AS IF on cue, while Tony Blair was prattling on about traditional values, a spectre from 40 years ago came back to haunt us. Killer smog enveloped London's Docklands and the Evening Standard published an astonishing colour photograph of one of the city's landmarks, the Canary Wharf tower where this newspaper is produced, barely visible in a dense brown cloud of polluted air. People who suffer from asthma and bronchitis have been warned to take extra care in case they suffer breathing difficulties or even heart attacks caused by the pollution.

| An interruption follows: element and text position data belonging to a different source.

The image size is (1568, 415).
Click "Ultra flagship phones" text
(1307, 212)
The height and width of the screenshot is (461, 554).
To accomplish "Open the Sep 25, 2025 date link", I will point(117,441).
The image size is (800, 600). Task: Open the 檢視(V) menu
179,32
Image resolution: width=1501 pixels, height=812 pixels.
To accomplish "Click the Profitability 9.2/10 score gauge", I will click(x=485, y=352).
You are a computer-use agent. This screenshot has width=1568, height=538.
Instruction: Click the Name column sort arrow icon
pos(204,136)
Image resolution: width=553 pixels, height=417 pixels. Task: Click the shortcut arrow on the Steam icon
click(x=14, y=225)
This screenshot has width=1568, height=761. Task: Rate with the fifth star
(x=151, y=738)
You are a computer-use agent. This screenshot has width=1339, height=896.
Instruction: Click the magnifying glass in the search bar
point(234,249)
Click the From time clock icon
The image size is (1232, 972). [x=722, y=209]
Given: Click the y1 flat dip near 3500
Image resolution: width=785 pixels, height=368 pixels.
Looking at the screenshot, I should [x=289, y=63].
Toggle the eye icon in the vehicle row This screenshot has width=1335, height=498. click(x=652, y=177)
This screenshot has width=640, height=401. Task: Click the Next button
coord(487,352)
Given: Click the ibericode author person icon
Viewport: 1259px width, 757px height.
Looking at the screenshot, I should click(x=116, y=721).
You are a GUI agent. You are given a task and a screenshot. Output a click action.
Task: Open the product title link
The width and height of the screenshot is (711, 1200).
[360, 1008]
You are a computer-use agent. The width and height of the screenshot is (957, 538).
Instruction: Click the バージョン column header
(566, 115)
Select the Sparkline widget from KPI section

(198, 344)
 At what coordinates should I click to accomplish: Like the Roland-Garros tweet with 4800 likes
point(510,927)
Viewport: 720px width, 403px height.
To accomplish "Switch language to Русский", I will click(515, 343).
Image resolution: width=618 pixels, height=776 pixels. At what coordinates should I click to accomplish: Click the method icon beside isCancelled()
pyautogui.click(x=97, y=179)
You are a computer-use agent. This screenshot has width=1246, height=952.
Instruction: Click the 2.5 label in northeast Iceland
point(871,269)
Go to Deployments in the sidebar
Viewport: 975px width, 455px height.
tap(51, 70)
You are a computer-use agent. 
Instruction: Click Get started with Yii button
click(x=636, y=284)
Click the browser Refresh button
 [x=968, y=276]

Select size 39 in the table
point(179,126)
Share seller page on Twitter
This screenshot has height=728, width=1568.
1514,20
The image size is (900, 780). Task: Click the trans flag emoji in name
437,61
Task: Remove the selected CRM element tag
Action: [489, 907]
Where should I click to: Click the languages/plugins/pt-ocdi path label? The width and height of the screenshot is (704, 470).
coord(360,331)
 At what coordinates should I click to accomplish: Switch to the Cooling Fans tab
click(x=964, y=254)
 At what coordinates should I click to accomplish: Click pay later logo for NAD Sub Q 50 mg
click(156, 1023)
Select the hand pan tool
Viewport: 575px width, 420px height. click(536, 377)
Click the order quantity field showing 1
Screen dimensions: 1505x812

The Standard listed the six main pollutants responsible for the terrible air quality in London, including benzene, nitrogen dioxide and sulphur dioxide, and blamed them squarely on emissions from cars and lorries. In the United States, studies show that PM10s - soot deposits which settle in the heart and lungs - kill around 2,000 people in cities comparable to the size of London. One recent estimate suggests that poor air quality may kill 11,000 people a year in Britain.
This brings me to a philosophical problem which has been troubling me ever since the government got itself into such a mess over its proposed ban on tobacco sponsorship, and its exemption of Formula One. Cigarettes kill people but so do cars, even if their owners respect speed limits and drive them safely. Indeed it is much easier, in these days of smoking bans in offices and cinemas, to avoid tobacco smoke than it is to escape emissions from exhausts; even if I gave up my own car tomorrow, I would still be exposed to the deadly pollution from the half million cars which enter central London each day.
So why ban tobacco advertising and not the huge campaigns designed to persuade people to buy the bigger, faster cars which are choking us to death? Surely it would be more logical to ban Formula One as well as cigarette advertising, rather than allowing these two deadly industries to boost each other's dirty profits? As it happens, I'm not sure that the government should have embarked on this dubious course in the first place, given that cigarettes (and cars) are legally available products.
But that's an old-fashioned libertarian view, the kind of thing we don't want to hear about in Tony Blair's modern, traditional, 1950s Britain. Wait a minute, I'm getting confused here. What did you say the date was? I think I'll just slope off and get one of those beehive hairdos. No one can call me square.